Cultura dello scarto. Non è una novità che la dottrina cattolica combatte la cultura dello scarto, che va dal profitto prodotto idolatrato da un sistema economico sbagliato e disumano (il neo-liberismo). Un sistema economico non neutro, ma che determina stili di vita ben precisi.
Egoismo. Non c’è contraddizione tra l’accoglienza alla vita (il no all’aborto) e l’accoglienza dell’altro (l’integrazione, l’accoglienza sostenibile).

Al centro è sempre “l’altro”, il diverso, il debole, il piccolo, il bambino, l’anziano. L’aborto, l’eutanasia, le chiusure xenofobe, sono lati di una stessa medaglia. Che la Chiesa combatte, offrendo una prospettiva opposta e alternativa: il primato della vita, che si manifesta dalla culla alle frontiere. La cultura dell’egoismo genera disumanità, tutto ridotto alle pulsioni dell’io, tutto ridotto a merce e a cose.
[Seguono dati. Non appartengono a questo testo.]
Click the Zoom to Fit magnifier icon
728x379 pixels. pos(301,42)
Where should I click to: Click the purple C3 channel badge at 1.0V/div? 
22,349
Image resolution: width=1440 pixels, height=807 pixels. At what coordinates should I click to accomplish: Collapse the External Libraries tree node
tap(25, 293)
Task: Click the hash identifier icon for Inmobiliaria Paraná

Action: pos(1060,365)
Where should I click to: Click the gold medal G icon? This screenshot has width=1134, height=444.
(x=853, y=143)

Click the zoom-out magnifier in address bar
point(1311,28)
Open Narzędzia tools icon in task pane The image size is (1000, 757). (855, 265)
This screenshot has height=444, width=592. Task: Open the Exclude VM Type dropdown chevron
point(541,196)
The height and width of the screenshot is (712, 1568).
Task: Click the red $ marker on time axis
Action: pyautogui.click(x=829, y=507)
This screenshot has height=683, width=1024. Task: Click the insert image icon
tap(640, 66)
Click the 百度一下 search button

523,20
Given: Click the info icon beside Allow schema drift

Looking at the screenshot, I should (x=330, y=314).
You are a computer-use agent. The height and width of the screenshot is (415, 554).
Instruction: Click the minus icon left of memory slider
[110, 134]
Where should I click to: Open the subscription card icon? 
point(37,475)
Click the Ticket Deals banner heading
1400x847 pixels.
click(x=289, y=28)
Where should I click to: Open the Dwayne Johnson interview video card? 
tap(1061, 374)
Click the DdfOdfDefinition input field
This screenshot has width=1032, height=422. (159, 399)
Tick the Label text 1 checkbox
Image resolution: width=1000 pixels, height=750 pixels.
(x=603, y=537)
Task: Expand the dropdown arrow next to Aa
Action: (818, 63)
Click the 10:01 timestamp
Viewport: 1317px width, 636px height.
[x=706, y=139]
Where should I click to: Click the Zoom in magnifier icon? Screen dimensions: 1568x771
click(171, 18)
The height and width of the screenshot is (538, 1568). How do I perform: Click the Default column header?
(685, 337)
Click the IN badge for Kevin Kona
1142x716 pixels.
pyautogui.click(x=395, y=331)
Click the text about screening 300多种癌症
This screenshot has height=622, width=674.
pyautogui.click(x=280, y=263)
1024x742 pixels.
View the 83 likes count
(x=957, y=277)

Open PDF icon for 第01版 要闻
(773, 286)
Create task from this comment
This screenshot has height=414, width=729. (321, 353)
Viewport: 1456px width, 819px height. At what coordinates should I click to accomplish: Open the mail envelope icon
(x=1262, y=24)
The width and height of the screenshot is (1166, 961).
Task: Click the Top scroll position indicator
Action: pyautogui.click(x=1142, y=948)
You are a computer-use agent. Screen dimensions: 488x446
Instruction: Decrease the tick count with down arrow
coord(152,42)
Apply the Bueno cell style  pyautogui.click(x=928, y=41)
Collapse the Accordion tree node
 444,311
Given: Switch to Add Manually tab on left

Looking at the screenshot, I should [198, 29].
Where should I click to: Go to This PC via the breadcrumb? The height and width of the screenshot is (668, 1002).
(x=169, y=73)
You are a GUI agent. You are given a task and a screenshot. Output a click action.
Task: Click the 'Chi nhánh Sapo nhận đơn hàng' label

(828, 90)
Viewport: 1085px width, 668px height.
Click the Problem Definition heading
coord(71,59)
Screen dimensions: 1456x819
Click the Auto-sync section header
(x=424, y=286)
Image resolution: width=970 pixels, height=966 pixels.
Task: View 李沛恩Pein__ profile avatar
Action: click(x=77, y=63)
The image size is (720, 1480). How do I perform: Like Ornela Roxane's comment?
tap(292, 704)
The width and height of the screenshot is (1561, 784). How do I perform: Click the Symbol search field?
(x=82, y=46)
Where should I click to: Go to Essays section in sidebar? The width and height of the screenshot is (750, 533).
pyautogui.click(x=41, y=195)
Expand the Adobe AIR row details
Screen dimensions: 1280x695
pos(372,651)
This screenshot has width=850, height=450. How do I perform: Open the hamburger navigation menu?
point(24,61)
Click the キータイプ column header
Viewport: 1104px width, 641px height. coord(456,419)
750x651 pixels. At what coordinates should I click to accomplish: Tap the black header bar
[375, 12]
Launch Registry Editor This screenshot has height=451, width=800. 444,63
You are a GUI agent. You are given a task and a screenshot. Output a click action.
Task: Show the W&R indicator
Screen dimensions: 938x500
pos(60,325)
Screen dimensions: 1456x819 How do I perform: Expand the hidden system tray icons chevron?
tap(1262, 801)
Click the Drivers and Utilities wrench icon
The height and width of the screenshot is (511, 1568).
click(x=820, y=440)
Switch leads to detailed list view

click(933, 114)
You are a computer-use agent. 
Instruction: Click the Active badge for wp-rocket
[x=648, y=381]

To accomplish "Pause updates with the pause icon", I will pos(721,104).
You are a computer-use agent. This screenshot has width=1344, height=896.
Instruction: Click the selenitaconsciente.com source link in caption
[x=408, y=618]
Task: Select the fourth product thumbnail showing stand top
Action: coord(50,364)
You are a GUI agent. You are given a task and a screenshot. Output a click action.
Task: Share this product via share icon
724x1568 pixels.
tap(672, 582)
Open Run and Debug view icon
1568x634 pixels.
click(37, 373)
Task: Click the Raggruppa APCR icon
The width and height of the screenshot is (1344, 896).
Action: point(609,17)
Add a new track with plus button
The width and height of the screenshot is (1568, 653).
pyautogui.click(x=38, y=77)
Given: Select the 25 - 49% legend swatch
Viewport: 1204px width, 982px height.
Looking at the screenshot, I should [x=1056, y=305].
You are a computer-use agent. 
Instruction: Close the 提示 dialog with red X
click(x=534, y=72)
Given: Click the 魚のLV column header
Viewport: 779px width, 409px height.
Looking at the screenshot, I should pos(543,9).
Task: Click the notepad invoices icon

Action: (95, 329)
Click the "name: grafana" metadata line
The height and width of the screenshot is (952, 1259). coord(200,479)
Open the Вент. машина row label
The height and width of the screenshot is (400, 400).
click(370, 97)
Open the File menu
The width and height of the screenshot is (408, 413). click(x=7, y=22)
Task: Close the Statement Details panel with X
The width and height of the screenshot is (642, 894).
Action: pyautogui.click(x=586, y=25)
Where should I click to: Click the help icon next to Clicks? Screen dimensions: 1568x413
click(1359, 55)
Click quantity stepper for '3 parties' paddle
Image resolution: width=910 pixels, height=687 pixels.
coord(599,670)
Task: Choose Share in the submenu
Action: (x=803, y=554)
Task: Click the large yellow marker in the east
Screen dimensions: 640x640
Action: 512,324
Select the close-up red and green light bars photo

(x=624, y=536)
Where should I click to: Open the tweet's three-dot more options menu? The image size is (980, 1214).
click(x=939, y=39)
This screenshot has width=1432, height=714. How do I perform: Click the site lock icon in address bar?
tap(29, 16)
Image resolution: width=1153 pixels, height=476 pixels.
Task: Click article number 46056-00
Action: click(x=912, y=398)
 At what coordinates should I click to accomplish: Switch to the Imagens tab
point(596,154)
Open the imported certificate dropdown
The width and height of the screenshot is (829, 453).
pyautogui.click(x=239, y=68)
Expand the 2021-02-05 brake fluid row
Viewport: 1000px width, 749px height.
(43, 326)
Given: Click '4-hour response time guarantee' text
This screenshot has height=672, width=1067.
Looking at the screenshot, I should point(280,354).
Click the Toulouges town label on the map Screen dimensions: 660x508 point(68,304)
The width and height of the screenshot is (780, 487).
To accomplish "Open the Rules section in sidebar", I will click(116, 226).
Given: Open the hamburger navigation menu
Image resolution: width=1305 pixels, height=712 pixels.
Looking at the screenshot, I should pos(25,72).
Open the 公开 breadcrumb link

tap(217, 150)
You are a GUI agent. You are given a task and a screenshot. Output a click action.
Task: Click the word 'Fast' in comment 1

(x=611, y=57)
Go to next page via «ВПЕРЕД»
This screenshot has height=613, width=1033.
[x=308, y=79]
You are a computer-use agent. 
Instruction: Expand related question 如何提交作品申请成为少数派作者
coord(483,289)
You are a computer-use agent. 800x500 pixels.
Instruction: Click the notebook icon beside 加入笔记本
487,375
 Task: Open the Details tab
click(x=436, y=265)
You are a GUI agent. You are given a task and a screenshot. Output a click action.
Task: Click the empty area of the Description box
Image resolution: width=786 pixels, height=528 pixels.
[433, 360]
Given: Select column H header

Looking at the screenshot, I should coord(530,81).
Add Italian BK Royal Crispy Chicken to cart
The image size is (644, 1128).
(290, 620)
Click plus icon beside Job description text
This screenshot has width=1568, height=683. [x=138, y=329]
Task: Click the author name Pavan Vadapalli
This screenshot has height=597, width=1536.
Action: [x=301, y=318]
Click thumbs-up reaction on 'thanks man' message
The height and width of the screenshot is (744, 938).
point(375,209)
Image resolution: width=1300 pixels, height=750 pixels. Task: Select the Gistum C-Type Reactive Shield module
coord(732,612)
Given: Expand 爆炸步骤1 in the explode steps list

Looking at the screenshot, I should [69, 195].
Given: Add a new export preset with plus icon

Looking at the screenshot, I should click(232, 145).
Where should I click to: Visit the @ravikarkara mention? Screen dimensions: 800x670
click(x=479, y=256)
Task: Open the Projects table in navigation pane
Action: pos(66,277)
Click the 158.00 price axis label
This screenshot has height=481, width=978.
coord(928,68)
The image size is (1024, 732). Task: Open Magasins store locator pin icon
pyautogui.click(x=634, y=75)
Tutto è liquido, tutto si compra e si vende, tutto si vive nello spazio di un nanosecondo (il gender, la società Frankenstein, dove ognuno prende il pezzo che vuole).

Il dio comfort. E in nome del benessere economico, della tranquillità, del comfort, si rifiuta il limite, la fragilità, le difficoltà. Se un anziano è ormai terminale, gli si nega il diritto ad essere curato, diventa un impaccio, un ramo secco da tagliare. Se un bambino è malato, e lo si vede già nel grembo materno, diventa un problema, va eliminato.

Nazismo. E questa non è eugenetica? Cultura della purezza, creazione di una razza umana disinfettata, perfetta e produttiva (funzionale al modello economico capitalistico e al consumismo, rivestito di libertarismo)? Un mito – va detto – già anticipato da Hitler. E le metafore del Papa, dall’Argentina a ieri, sono state estremamente calzanti: “Omicidio con i guanti bianchi”, “sicario”.

Reazioni. E’ evidente che i sacerdoti, i guru, i fan e adepti della religione laicista, del “cristianesimo senza Cristo”, si siano indignati per questa normale presa di posizione del Santo Padre; ha denunciato il dna e il vulnus di un pensiero unico liberal e radical, che si ritiene, appunto, giusto, perfetto e indiscutibile. Un “nazi-buonismo” che, privilegiando il diritto delle donne, uccide il diritto del bambino a nascere.